Following this, the patient had a complex medical course, as her intolerance to oral intake persisted. She declined nasogastric feeds, eventually required total parenteral nutrition (TPN), and though her nausea gradually improved she continued to have limited oral intake until delivering her child. Her symptoms resolved completely immediately following her delivery and she has not experienced any further episodes of dystonia or akathisia.

Discussion

We report a case of an oculogyric crisis occurring in a young primigravid female treated with prochlorperazine for hyperemesis gravidarum. Although one can expect between 50 and 90% of women can develop nausea and vomiting in pregnancy, only 0.5% of patients will develop a severe enough disease that will result in weight loss, ketonuria, dehydration and electrolyte imbalances requiring hospitalisation [3]. Phenothiazines, and thus prochlorperazine, were given a I-A rating by the Society of Obstetricians and Gynaecologist of Canada clinical practice guidelines based on the results of several studies and clinical trials, where they significantly improved nausea and vomiting without conferring any additional teratogenic risk to the foetus [4]. These guidelines, however, do not take into account what other side effects these medications can have on the patient.

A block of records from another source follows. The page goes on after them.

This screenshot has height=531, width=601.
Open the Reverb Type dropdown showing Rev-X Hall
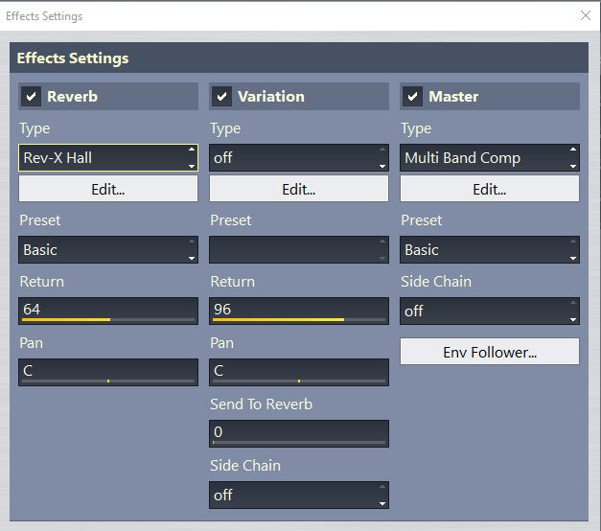(108, 157)
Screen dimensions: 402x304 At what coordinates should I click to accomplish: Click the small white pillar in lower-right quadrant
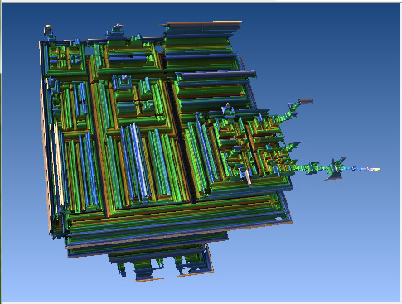tap(248, 178)
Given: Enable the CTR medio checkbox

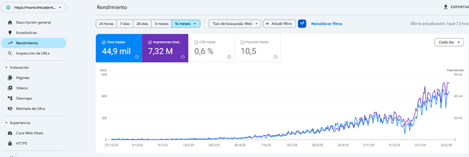Looking at the screenshot, I should click(x=196, y=42).
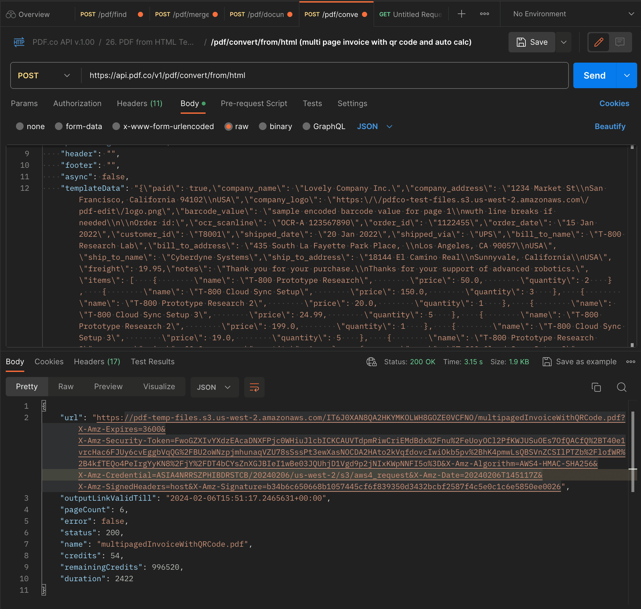Select the binary body type radio

coord(262,126)
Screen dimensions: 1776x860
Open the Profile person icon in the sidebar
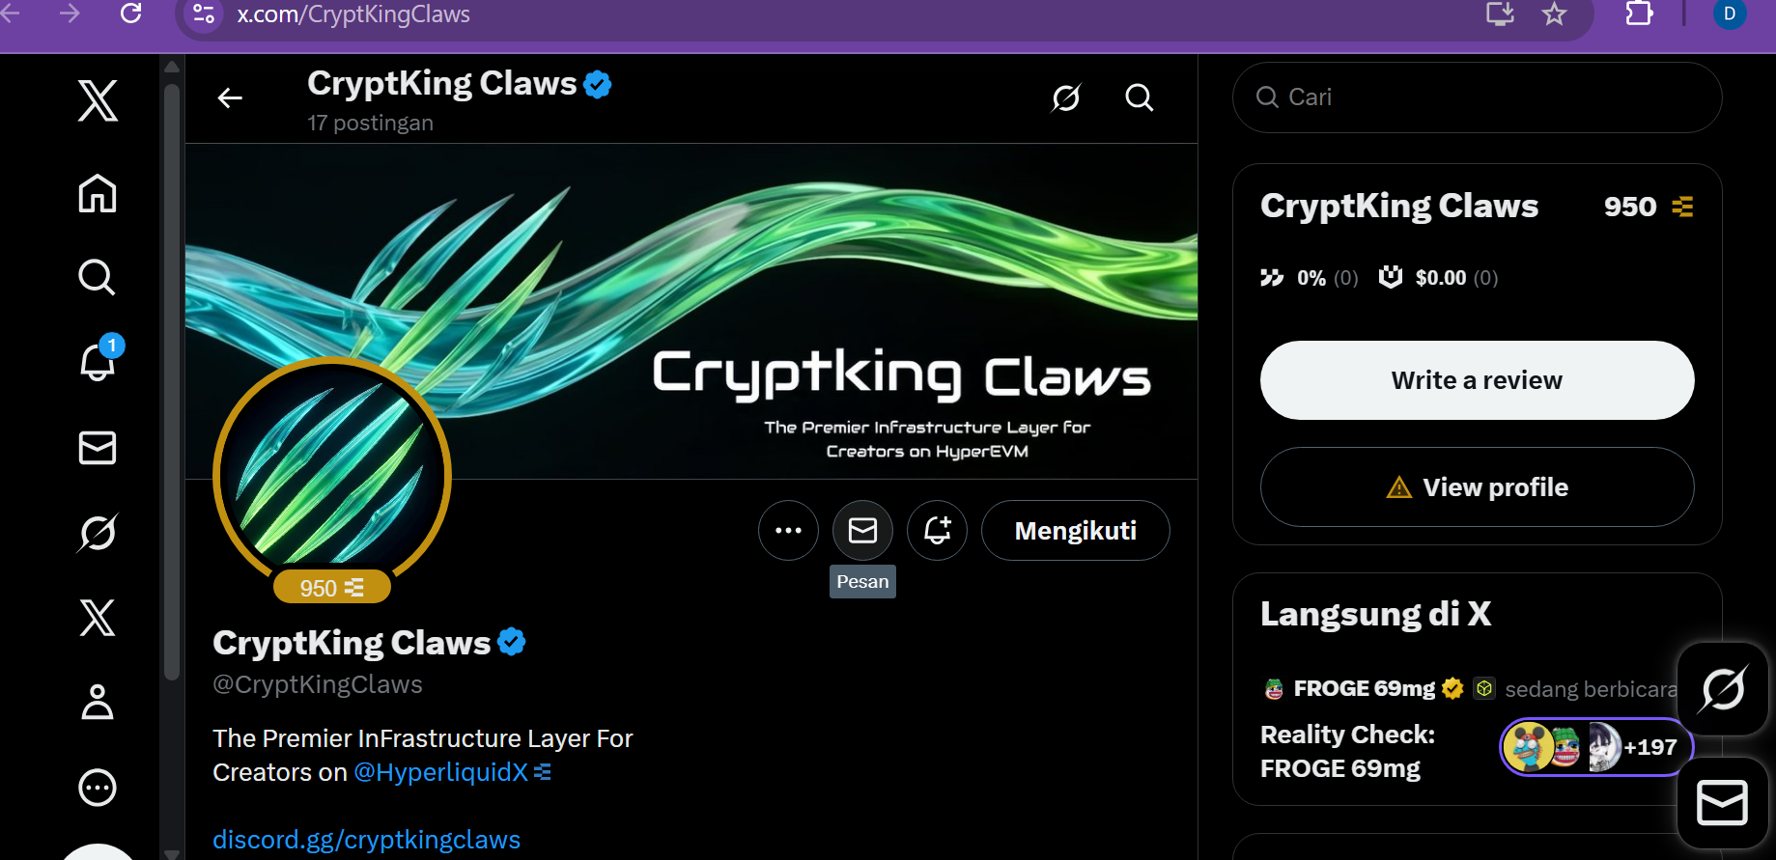tap(98, 702)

We want to emphasise in this report how easily akathisia can be missed in a patient anxious to be discharged. While one report found that 16% and 4% of patients admitted to the emergency department developed akathisia and dystonic reactions respectively to prochlorperazine [1], this phenomenon is very infrequently seen in obstetrics, as only a fraction of pregnant patients will develop akathisia and dystonia concurrently with hyperemesis gravidarum [6, 9]. While the risk of developing NMS has been linked with male gender, loading dose and dehydration, no statistical difference has been found with the dosage or gender of patients developing akathisia and dystonia in response to prochlorperazine [1, 7, 10]. The question as to whether the physiological and endocrinological changes that occur in pregnancy predispose women to developing these reactions is explored in an excellent review by Wright [10]. The patient’s presentation was particularly unusual not only in its severity, but also because the patient did not fit any of the classical expectations as to what would expose someone to the risk of NMS; this includes sex, dehydration, since she had been receiving IV fluids, and loading dose, as she had received a low potency neuroleptic over several days.

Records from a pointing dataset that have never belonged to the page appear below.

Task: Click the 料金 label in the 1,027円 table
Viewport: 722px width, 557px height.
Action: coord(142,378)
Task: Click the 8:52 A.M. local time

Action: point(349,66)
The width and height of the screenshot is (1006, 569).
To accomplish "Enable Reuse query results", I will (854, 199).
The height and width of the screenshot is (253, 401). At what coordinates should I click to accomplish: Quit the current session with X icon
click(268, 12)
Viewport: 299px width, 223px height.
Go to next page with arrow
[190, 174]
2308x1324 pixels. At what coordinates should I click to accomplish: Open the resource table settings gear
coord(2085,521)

Both the rare and initially unimpressive nature of this event made it easy to dismiss the patient’s initial presentation and this could have led to her discharge with potentially disastrous consequences. While prochlorperazine has previously been reported to cause dystonia, in the context of viral infections and as a result, prochlorperazine’s use was restricted in children [2, 8], it is unclear if the patient’s initial presentation with a urinary tract infection contributed to her subsequent response to prochlorperazine.

While the eventual development of the oculogyric crisis made for a rapid diagnosis and was straightforward to treat with 50 mg diphenhydramine and the discontinuation of the prochlorperazine, we believe it is important to maintain a high degree of suspicion for complaints of muscular pain and stiffness and uncharacteristic changes in behaviour, as these may precede a focal dystonia that can progress into life-threatening conditions such as laryngospasms and NMS.